Para que seja caracterizado o trabalho doméstico, é necessário que a atividade exercida não tenha fins lucrativos e que os serviços sejam prestados de forma contínua à pessoa ou à família, no âmbito residencial destas. Essa é a regra estabelecida pelo artigo 1º da Lei 5.859/72, no qual o juiz Antônio Neves de Freitas se baseou para fundamentar sua sentença. O magistrado, que é titular da 2ª Vara do Trabalho de Congonhas, afastou a natureza doméstica da prestação de serviços da reclamante, já que ficou comprovado no processo que a trabalhadora atuava como diarista, executando todas as tarefas domésticas e, ao mesmo tempo, como empregada de umbuffet que funciona na residência da empregadora.
Em seu depoimento, a própria reclamada declarou que a empregada, além de fazer o trabalho doméstico, também lavava os materiais do buffet de sua propriedade. Segundo as alegações da reclamante, além do salário contratual, ela recebia “por fora” a quantia de R$ 50,00 por sábado trabalhado, quando participava de festas promovidas pelo buffet, o que ocorria, em média, duas vezes por mês.

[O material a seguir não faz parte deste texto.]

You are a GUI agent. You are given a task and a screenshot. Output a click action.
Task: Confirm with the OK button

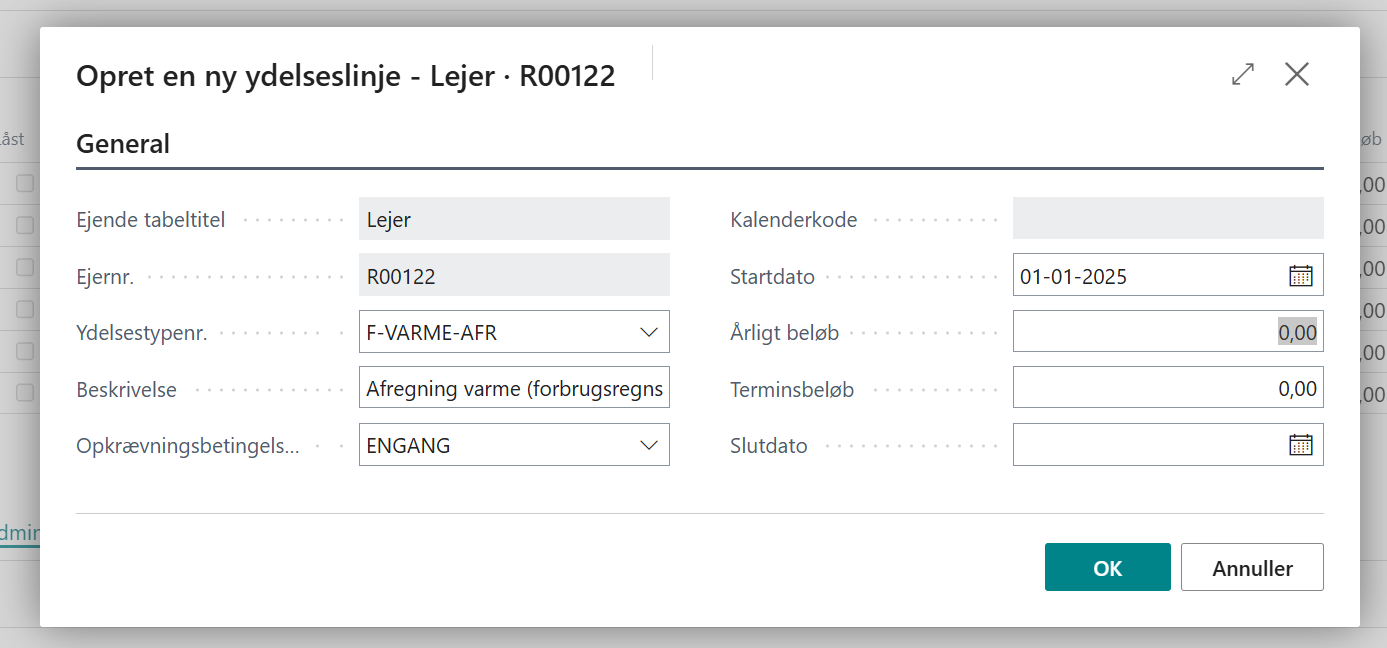pyautogui.click(x=1107, y=568)
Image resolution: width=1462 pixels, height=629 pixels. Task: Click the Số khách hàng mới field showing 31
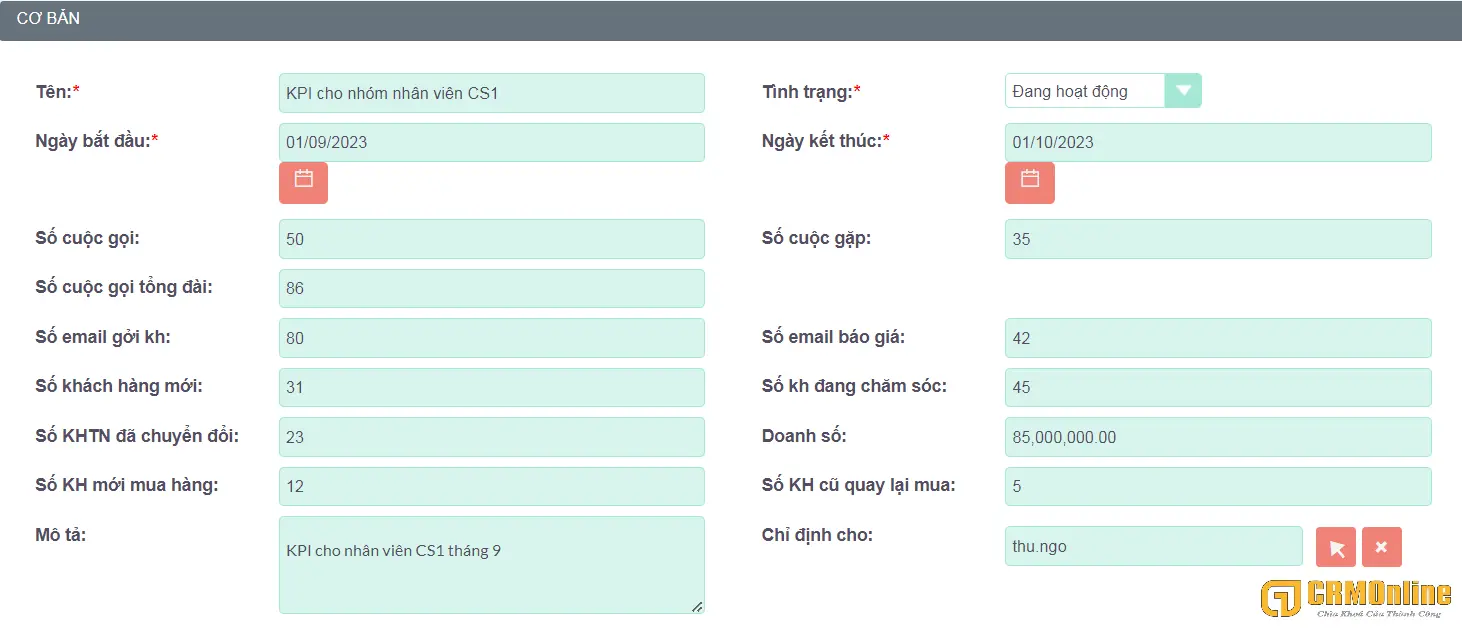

Acrescentou a trabalhadora que prestou serviços nessas condições por quase um ano, sem anotação da sua carteira de trabalho. Apesar das tentativas da empresária de convencer o magistrado de que o trabalho realizado aos sábados era eventual, a prova oral, incluindo declarações da própria reclamada, demonstrou o contrário. Nesse sentido, ficou comprovado, através dos depoimentos prestados, que a reclamante participava de uma festa por mês, no período de janeiro a agosto de cada ano, e de duas festas mensais a partir de setembro, quando havia “maior aperto”, sendo que a jornada de trabalho costumava ser de 13:30 até 1:30 da manhã, nessas ocasiões.
Após análise minuciosa dos fatos e das provas, o juiz constatou que a reclamante não se enquadra na definição de empregado doméstico, descrita no artigo 1º da Lei 5.859/72. Ou seja, como houve uma mistura desordenada de trabalho em benefício da entidade familiar, sem fins lucrativos, com serviço voltado para atividade empresarial, este último deve prevalecer, descaracterizando o vínculo doméstico. Portanto, o magistrado considerou que a reclamante é empregada urbana, cujo trabalho é disciplinado pela CLT.
“No entendimento desse Juízo, a promiscuidade na prestação de labor, conjugando o trabalho doméstico com serviços destinados ao empreendimento comercial da reclamada, descaracteriza a natureza doméstica das atividades da reclamante, afastando a incidência do art. 1° da Lei 5.859/72 e atraindo a aplicação da CLT” – finalizou o juiz sentenciante, condenando a dona do buffet a retificar a CTPS da reclamante, inclusive quanto à remuneração mensal, com o devido pagamento das verbas rescisórias, incluindo as diferenças decorrentes da incidência dos valores pagos “extra-folha” à trabalhadora.